### Source data

+++

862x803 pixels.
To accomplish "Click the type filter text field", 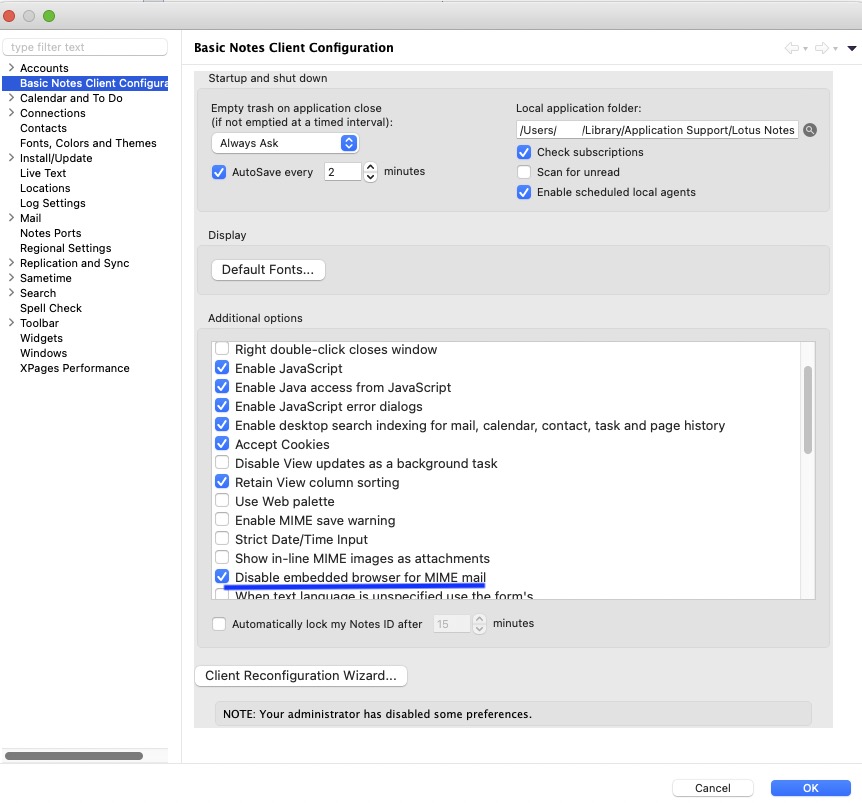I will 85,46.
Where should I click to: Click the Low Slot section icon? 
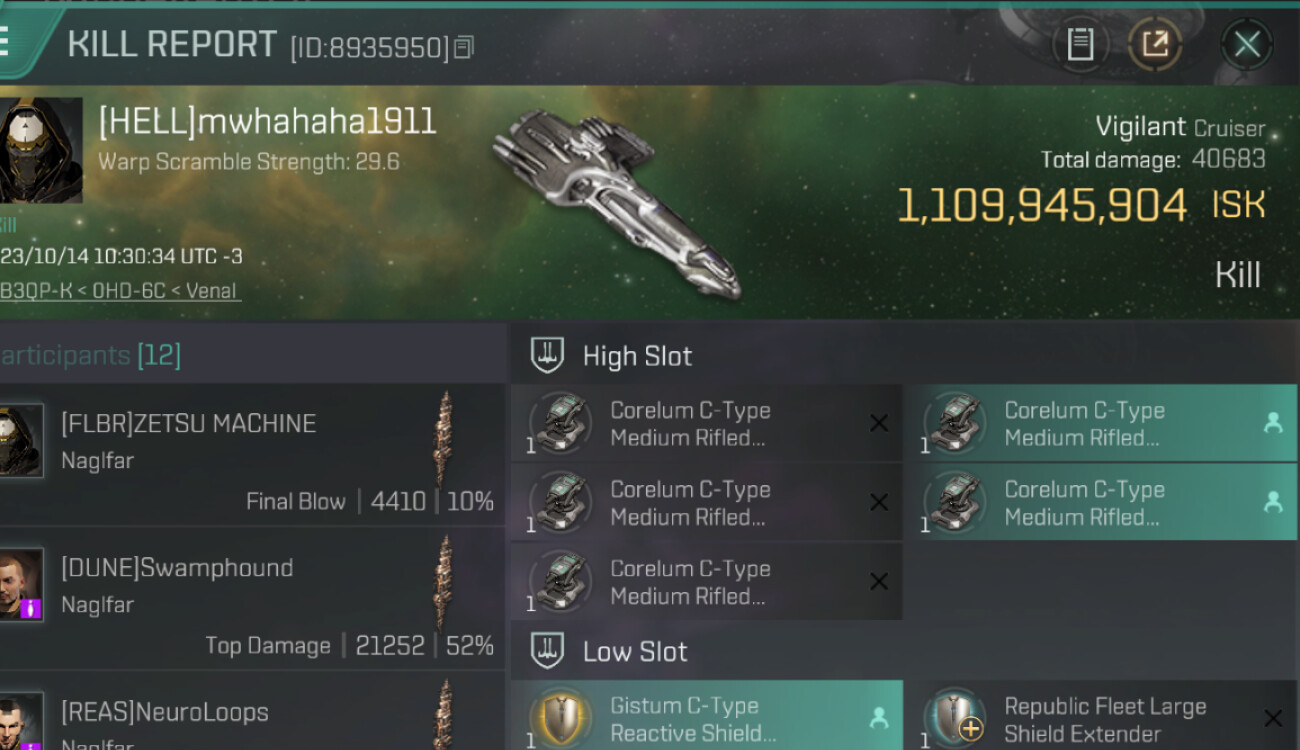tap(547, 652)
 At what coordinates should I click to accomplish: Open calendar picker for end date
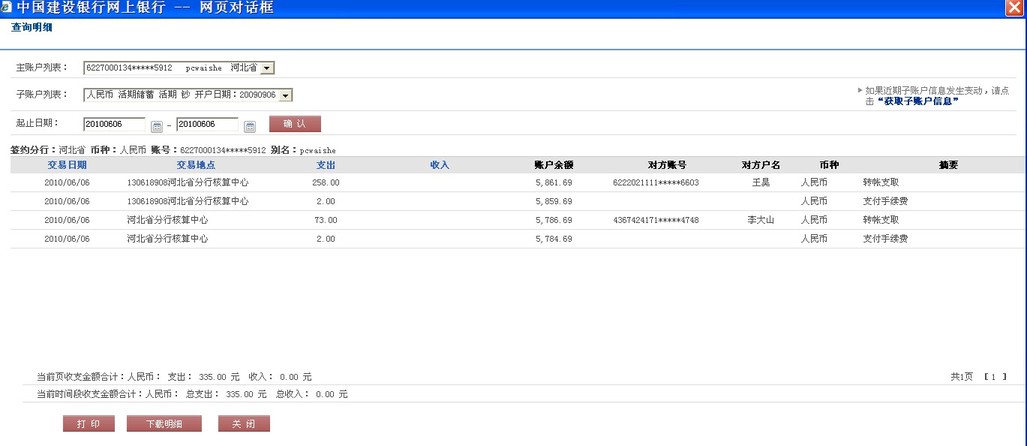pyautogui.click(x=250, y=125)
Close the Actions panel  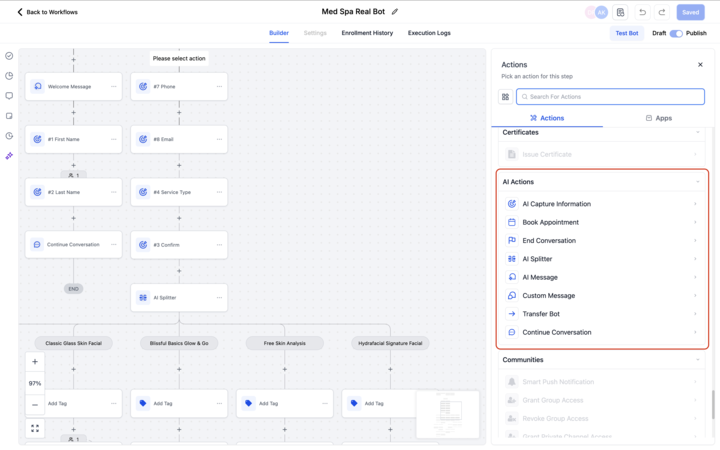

+++

### Exercise goal
The lines to copy run from the line containing "Where should I" through the end of the data above; copy exactly those, minus the pictures.

### Your solution
Where should I click to: Click the Low Slot section icon? 
tap(547, 652)
 At what coordinates should I click to accomplish: Open calendar picker for end date
pyautogui.click(x=250, y=125)
Close the Actions panel  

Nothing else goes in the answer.